More 401(k) plans are automatically enrolling workers and then bumping up their savings rates year by year.

(Bloomberg) --A retirement savings wave that has been rolling stealthily across corporate America is gaining momentum. Some 68 percent of large U.S. companies now automatically enroll employees in 401(k) plans, up from 58 percent two years ago, according to a new survey. Three-quarters of those employers bump up worker savings rates automatically every year, and many continue until savings rates hit 10 percent and beyond—or until, presumably, the employee screams. 

That may seem a little heavy-handed, but a retirement plan that's largely on autopilot can make inertia work for, rather than against, savers. After all, saving 10 percent of one’s salary doesn’t even meet the minimum suggested by experts such as Morningstar’s head of retirement research, David Blanchett. He puts the minimum at 12 percent, and says a good rule of thumb is more like 15 percent. Some of that should come from your employer’s matching contributions.

A biennial survey by benefits administrator Alight Solutions reached 333 big U.S. employers representing 10 million workers and $775 billion in retirement assets. Among some of the positive signs in the survey: A third of companies are setting the default savings rate for workers automatically enrolled in their plans at 6 percent or more of salary. The survey still found the common, inadequate savings rate of 3 percent at 37 percent of employers.

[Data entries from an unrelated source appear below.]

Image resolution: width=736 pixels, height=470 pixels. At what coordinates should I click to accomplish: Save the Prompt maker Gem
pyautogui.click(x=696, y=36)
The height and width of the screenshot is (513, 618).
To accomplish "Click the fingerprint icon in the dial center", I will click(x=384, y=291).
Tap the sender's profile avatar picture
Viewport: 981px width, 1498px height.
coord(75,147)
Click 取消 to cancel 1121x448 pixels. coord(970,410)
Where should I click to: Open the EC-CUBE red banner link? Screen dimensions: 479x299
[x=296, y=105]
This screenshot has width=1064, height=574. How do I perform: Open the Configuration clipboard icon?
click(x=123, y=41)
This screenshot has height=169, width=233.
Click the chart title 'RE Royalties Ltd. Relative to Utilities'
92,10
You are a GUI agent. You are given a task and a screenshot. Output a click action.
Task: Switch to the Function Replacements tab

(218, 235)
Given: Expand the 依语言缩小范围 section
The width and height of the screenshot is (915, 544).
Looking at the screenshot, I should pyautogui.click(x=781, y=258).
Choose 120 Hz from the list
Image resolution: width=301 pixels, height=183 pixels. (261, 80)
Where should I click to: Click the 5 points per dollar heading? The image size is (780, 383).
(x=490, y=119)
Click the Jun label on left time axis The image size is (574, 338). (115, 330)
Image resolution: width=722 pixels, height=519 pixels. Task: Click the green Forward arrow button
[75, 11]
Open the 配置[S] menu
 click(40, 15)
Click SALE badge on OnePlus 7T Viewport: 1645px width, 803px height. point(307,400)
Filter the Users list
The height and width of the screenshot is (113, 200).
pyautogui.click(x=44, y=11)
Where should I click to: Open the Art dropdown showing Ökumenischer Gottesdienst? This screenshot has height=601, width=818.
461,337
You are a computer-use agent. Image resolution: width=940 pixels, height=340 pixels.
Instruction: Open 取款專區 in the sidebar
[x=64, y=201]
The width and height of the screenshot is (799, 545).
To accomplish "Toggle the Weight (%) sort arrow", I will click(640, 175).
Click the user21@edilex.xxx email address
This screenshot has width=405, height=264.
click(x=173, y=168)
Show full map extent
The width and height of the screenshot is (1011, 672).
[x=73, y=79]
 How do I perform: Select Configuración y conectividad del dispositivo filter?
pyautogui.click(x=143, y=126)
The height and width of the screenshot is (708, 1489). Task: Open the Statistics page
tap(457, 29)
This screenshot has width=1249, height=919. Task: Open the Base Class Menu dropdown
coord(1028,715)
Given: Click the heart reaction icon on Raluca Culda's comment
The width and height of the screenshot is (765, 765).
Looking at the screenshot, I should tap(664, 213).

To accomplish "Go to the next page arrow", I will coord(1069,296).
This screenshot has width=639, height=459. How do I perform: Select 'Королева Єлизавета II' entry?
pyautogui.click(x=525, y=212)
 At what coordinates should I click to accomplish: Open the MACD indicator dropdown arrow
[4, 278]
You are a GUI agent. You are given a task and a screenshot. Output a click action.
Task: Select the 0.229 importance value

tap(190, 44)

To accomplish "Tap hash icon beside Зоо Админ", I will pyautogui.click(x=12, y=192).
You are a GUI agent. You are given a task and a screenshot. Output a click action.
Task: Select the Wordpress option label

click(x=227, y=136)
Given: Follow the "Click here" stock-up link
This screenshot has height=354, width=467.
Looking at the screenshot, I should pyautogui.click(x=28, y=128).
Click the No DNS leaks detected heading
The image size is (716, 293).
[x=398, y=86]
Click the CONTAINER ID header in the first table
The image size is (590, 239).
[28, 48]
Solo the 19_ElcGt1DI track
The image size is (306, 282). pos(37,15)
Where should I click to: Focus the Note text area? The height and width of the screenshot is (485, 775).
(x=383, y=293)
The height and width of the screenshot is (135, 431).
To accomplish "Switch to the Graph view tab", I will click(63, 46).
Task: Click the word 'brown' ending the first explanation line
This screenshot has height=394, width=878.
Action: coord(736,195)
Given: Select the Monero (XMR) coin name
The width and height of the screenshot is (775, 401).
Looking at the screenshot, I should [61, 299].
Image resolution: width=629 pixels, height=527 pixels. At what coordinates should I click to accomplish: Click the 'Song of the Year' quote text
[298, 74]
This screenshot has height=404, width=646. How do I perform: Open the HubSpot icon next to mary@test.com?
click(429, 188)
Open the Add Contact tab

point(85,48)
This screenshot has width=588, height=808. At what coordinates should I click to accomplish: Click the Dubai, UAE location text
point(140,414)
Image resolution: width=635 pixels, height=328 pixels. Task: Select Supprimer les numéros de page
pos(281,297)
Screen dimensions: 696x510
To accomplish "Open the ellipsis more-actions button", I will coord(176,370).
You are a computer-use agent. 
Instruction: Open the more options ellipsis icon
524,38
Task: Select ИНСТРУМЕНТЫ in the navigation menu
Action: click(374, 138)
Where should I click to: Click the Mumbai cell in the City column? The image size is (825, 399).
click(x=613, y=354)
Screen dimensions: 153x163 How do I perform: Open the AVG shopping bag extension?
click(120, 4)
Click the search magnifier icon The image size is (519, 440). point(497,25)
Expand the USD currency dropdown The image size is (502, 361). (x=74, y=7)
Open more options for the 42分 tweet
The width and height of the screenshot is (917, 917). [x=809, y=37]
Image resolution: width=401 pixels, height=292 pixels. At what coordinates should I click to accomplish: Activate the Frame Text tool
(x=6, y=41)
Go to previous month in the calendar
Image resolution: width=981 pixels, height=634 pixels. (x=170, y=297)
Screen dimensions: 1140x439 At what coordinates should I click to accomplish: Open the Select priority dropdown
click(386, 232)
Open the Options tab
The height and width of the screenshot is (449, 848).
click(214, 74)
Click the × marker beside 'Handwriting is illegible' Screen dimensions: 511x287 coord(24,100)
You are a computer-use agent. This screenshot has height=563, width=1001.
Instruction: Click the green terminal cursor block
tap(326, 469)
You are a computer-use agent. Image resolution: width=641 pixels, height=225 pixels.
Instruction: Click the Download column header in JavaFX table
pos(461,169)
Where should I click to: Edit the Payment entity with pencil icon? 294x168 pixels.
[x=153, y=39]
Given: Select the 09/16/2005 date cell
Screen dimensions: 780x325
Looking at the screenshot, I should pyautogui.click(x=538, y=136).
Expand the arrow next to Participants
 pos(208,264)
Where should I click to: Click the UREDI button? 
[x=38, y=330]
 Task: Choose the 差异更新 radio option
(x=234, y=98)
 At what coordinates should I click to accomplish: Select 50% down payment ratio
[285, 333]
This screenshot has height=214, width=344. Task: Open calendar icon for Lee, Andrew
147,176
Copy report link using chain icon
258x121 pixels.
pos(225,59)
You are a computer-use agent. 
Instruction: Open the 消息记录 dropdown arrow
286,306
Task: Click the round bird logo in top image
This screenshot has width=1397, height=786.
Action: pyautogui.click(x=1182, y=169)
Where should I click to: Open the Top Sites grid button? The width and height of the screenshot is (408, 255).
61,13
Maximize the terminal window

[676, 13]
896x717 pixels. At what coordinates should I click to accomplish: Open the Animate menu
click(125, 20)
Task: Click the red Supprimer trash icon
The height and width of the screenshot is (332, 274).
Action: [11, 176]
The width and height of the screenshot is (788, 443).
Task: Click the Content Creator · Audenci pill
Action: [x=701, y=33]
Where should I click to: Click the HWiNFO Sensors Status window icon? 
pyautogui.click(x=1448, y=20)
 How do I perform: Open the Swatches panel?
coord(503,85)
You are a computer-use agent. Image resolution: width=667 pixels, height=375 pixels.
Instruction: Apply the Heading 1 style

Here are highlights from the report: 

  • Thirty-four percent of the companies offer employer stock as an option in plans. As an asset class, it made up 11 percent of the total, the same percentage held in stable value funds. "The concentration in company stock is going down, but it's still a pretty large asset class," said Rob Austin, director of research at Alight. Thirty-one percent of plans that offer employer stock restrict how much of a new employee’s contributions can go into the stock or limit it to a chunk of the overall balance. That limits how much of a potential hit a worker can take from holding such a concentrated position in a stock.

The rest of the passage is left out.